- 2007 - Chris Little - transfer/host of issues
2007 - Sturdivant - injured
2007 - Boling - star
2008 - Glenn - star
2008 - Harmon - transfer/grades
2009 - Austin Long - injured
2010 - Benedict - transfer/injured
2010 - Gates - better suited to guard/starter
2010 - Houston - roids/NCAA
2011 - Ward - injured/young/small
2011 - Dantzler - injured much of this year
2011 - DeBell - I have no idea
2012 - Beard - typical juco backup
2012 - Theus - overmatched freshman doing his best
The good news...if Tunsil commits/stays healthy and Theus makes the normal Year 2 improvements, we'll have two blue chippers on campus at OT for the first time since Foster and Stinchcomb played together.
And that was a mighty long time ago.
PWD
8 comments:
If your sample size is 5 years or more, it's not a matter of luck.
No amount of talent will matter until we have a coach that can coach up the talent and win big games.
Agreed overall. But there is certainly some luck in there with Sturdy, Long and Benedict. If any of those 4-5 star OTs had been 2-3 year starters it would have changed the course of multiple games.
We are recruiting too few elite OTs. That's the real moral of the story to me.
Think back to the 2004 UGA at AU game. I believe if you swap Dan Inman for Marcus McNeil ( a trade off Callaway actually made ) then I'm not sure the outcome of those 2 teams seasons would have been the same.
So this issue has been around for a while.
I also think this is where Nick Saban's oversigning really pays off. The kids who aren't panning out, like a Long, Ward, or Debell, he'd "advise" going elsewhere, and replace them with another blue chip type. OL recruiting is the toughest recruiting in football imo, and cutting the bad choices while increasing your overall # of possible good choices allows for their monster OLs while we struggle to come up with a decent first unit.
You list Glenn as "star", but I can't get the image of him being repeatedly schooled by Boise's DEs out of my head. He's obviously a star in the sense that he's now a starting NFL LT as a rookie, but he did not play to his level of talent while in college.

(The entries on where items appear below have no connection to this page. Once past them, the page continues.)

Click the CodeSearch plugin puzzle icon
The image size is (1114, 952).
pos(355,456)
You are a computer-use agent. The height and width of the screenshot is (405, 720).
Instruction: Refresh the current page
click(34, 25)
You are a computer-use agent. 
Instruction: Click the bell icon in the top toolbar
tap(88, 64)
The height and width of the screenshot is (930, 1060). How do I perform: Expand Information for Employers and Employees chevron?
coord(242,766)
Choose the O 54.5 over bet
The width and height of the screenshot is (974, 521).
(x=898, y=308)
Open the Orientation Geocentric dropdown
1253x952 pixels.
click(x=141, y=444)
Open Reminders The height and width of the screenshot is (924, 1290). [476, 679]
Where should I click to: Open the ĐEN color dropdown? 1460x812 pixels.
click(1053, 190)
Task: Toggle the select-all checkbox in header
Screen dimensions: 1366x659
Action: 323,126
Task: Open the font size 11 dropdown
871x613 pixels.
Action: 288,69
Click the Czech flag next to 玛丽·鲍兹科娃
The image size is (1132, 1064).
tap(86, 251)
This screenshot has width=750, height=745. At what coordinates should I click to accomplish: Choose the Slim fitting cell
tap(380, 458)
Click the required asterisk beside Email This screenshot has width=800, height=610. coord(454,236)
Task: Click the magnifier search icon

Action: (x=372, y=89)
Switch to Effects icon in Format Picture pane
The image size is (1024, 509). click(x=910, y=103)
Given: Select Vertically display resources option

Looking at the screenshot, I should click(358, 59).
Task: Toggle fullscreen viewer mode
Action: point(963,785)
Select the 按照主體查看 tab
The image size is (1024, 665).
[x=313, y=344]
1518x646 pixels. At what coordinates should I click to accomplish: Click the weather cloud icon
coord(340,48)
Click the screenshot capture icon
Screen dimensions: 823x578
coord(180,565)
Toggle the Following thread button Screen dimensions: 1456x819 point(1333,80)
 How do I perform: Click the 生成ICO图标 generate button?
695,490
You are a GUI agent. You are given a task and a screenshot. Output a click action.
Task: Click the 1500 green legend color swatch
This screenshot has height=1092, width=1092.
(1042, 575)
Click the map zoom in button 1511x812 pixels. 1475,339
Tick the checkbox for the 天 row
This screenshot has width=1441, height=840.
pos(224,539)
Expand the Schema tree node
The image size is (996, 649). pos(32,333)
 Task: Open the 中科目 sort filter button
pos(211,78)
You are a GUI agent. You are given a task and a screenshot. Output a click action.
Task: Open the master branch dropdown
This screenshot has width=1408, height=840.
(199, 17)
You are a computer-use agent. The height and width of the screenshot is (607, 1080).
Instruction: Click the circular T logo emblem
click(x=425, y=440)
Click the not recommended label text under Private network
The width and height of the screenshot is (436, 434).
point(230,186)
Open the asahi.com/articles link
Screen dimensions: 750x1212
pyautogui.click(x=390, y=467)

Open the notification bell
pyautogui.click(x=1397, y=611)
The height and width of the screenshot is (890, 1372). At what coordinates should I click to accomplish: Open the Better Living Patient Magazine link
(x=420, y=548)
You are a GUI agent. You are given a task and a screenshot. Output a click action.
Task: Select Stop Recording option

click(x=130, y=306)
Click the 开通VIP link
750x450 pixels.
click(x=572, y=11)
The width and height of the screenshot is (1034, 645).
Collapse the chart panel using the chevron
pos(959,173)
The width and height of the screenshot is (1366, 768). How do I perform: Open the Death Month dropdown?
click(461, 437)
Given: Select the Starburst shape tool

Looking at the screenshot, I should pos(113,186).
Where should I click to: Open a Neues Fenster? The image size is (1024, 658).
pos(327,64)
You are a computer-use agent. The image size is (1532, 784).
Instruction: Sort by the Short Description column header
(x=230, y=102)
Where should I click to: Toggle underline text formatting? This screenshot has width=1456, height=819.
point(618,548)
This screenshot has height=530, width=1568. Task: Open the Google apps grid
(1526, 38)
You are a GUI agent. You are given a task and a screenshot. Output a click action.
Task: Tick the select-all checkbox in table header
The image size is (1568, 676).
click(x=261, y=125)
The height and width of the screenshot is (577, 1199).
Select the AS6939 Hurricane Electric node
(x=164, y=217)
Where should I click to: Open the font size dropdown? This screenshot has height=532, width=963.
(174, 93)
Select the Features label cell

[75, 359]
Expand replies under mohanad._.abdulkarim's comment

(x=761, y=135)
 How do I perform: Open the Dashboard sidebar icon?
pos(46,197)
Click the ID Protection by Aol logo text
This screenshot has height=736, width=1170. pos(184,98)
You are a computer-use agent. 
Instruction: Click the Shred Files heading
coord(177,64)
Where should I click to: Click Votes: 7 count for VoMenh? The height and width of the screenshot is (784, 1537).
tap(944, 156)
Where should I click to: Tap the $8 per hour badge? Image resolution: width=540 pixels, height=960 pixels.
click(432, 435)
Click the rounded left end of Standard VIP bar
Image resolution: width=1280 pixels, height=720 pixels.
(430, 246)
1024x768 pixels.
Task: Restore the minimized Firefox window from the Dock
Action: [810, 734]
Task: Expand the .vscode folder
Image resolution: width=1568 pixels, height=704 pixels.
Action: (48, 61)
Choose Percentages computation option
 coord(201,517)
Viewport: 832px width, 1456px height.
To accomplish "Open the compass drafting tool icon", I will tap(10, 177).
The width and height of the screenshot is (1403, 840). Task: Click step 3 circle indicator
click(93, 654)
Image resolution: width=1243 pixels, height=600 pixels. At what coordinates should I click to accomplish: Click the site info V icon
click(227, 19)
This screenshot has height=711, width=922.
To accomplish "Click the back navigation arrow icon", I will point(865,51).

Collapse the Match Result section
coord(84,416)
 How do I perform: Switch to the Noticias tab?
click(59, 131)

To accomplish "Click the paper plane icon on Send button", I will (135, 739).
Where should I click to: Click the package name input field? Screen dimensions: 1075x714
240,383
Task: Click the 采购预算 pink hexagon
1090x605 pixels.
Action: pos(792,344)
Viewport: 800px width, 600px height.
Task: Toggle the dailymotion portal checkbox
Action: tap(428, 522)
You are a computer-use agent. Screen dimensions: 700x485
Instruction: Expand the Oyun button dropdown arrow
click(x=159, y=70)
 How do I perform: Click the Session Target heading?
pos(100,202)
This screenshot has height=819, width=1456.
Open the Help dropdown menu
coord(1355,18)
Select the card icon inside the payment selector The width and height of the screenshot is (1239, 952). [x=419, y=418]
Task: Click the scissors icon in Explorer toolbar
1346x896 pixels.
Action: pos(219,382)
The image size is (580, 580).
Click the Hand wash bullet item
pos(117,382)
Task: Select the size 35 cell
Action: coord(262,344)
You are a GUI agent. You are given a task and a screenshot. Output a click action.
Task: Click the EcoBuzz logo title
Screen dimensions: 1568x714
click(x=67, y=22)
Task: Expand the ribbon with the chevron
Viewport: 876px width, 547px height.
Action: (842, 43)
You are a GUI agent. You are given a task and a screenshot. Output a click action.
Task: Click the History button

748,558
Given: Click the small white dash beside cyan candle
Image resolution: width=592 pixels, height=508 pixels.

My point being, I wonder how good the offensive line coaching really is at UGA.
You mean schooled by Shea McClellin, the 1st round draft pick that is being groomed to be Brian F'ing Urlacher's successor? That guy?
Glenn was just a run of the mill, 50 game starter in the SEC, who was an All-American. Playing out of position. Yeah, that guy sucked.
This is why it's infuriating that we've been leaving scholarships on the table when we have GLARING needs.
Disagree. It's not a recruiting or bad luck/injuries issue.
The issue is much simpler: Richt has never really wanted a physical offensive line. It's simply not a priority.
(Compare the way our OL played vs. SCU and the way LSU's (with 2 freshman) played vs. SCU. Miles makes physical OL play a priority.)
Often in life things are the way they are because that's how people want them.